[Records from a data source]
________________
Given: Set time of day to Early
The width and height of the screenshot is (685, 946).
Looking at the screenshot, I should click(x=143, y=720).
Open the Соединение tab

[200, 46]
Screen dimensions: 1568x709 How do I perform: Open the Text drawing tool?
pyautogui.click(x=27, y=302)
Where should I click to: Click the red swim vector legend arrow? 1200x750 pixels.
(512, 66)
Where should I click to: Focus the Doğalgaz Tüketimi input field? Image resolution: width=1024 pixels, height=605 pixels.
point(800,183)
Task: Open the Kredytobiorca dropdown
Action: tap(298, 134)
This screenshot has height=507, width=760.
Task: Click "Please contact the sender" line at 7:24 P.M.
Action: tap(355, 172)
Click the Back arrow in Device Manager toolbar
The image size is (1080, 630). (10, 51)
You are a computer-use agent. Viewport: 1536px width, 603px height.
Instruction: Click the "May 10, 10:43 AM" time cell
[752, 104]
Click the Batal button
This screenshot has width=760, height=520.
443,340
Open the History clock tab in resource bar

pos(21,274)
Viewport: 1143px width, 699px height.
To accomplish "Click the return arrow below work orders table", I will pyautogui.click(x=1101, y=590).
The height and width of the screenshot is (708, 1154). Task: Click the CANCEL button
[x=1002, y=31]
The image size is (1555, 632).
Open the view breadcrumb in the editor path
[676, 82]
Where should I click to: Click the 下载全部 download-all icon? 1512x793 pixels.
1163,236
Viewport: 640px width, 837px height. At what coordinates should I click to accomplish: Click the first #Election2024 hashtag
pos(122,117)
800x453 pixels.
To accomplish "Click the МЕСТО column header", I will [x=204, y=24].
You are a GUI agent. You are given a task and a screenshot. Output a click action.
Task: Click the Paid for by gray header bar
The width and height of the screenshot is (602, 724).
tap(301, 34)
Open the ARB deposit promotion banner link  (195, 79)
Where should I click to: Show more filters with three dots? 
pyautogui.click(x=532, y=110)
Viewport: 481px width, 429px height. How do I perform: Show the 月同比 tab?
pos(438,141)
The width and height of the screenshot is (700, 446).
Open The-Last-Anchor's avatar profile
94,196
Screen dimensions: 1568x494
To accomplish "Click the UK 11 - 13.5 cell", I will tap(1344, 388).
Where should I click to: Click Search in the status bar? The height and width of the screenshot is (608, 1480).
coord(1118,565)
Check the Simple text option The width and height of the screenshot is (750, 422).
________________
— The problem —
Please quote every record above exactly as it appears.

— Response box —
Given: Set time of day to Early
The width and height of the screenshot is (685, 946).
Looking at the screenshot, I should click(x=143, y=720).
Open the Соединение tab

[200, 46]
Screen dimensions: 1568x709 How do I perform: Open the Text drawing tool?
pyautogui.click(x=27, y=302)
Where should I click to: Click the red swim vector legend arrow? 1200x750 pixels.
(512, 66)
Where should I click to: Focus the Doğalgaz Tüketimi input field? Image resolution: width=1024 pixels, height=605 pixels.
point(800,183)
Task: Open the Kredytobiorca dropdown
Action: tap(298, 134)
This screenshot has height=507, width=760.
Task: Click "Please contact the sender" line at 7:24 P.M.
Action: tap(355, 172)
Click the Back arrow in Device Manager toolbar
The image size is (1080, 630). (10, 51)
You are a computer-use agent. Viewport: 1536px width, 603px height.
Instruction: Click the "May 10, 10:43 AM" time cell
[752, 104]
Click the Batal button
This screenshot has width=760, height=520.
443,340
Open the History clock tab in resource bar

pos(21,274)
Viewport: 1143px width, 699px height.
To accomplish "Click the return arrow below work orders table", I will pyautogui.click(x=1101, y=590).
The height and width of the screenshot is (708, 1154). Task: Click the CANCEL button
[x=1002, y=31]
The image size is (1555, 632).
Open the view breadcrumb in the editor path
[676, 82]
Where should I click to: Click the 下载全部 download-all icon? 1512x793 pixels.
1163,236
Viewport: 640px width, 837px height. At what coordinates should I click to accomplish: Click the first #Election2024 hashtag
pos(122,117)
800x453 pixels.
To accomplish "Click the МЕСТО column header", I will [x=204, y=24].
You are a GUI agent. You are given a task and a screenshot. Output a click action.
Task: Click the Paid for by gray header bar
The width and height of the screenshot is (602, 724).
tap(301, 34)
Open the ARB deposit promotion banner link  (195, 79)
Where should I click to: Show more filters with three dots? 
pyautogui.click(x=532, y=110)
Viewport: 481px width, 429px height. How do I perform: Show the 月同比 tab?
pos(438,141)
The width and height of the screenshot is (700, 446).
Open The-Last-Anchor's avatar profile
94,196
Screen dimensions: 1568x494
To accomplish "Click the UK 11 - 13.5 cell", I will tap(1344, 388).
Where should I click to: Click Search in the status bar? The height and width of the screenshot is (608, 1480).
coord(1118,565)
Check the Simple text option The width and height of the screenshot is (750, 422).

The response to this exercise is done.